AIM OF THE TASK
An exact copy of every record is the required answer.

TASK MATERIAL
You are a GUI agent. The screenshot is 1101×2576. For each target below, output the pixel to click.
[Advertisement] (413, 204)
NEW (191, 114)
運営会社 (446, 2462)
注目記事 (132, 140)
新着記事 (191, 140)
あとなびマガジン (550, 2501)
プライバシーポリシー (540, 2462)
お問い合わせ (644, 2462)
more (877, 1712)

EXERCISE OUTPUT
You are a GUI agent. The screenshot is 1101×2576. For each target below, output the pixel to click.
[Advertisement] (413, 204)
NEW (191, 114)
運営会社 (446, 2462)
注目記事 (132, 140)
新着記事 (191, 140)
あとなびマガジン (550, 2501)
プライバシーポリシー (540, 2462)
お問い合わせ (644, 2462)
more (877, 1712)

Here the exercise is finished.